** WHAT YOU SHOULD DO **
For each line below that includes the word "Viewport", make a copy.

--- SUPPLIED ENTRIES ---

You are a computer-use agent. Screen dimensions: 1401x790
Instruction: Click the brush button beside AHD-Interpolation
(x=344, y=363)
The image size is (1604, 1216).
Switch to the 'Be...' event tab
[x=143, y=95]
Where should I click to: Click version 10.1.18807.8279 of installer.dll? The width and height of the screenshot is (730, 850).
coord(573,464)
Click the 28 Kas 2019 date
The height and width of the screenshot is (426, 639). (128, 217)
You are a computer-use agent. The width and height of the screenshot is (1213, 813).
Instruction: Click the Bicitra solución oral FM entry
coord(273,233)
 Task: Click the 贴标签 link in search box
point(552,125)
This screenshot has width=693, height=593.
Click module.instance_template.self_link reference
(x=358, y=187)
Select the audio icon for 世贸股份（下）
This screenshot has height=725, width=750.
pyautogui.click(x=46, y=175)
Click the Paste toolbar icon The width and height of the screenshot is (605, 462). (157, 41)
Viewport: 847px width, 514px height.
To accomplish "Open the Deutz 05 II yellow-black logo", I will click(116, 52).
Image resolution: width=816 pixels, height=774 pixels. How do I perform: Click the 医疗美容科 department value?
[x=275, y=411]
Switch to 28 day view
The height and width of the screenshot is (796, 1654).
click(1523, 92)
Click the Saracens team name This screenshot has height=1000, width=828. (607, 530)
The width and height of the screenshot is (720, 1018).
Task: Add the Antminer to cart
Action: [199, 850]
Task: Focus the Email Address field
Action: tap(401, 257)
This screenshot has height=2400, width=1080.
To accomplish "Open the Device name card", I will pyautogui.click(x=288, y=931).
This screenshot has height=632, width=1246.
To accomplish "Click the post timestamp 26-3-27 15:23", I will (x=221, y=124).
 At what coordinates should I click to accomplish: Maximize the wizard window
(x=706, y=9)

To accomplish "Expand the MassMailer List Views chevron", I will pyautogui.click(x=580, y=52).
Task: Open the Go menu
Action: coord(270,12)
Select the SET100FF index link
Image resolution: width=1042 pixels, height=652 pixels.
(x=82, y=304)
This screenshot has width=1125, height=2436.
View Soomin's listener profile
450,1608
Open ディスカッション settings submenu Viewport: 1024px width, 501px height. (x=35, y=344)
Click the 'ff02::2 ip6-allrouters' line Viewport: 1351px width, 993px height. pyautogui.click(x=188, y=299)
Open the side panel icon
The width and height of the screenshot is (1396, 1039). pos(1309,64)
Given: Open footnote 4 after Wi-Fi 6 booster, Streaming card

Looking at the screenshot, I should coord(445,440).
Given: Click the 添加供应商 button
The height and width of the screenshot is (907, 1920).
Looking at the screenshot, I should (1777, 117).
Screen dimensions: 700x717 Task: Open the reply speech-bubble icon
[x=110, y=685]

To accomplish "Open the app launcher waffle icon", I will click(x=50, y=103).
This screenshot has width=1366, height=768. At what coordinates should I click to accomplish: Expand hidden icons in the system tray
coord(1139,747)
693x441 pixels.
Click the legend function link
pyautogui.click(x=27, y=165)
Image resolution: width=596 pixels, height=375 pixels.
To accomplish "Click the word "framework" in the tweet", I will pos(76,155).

---

** TASK SOLUTION **
Viewport: 847px width, 514px height.
Open ディスカッション settings submenu Viewport: 1024px width, 501px height. (x=35, y=344)
Click the 'ff02::2 ip6-allrouters' line Viewport: 1351px width, 993px height. pyautogui.click(x=188, y=299)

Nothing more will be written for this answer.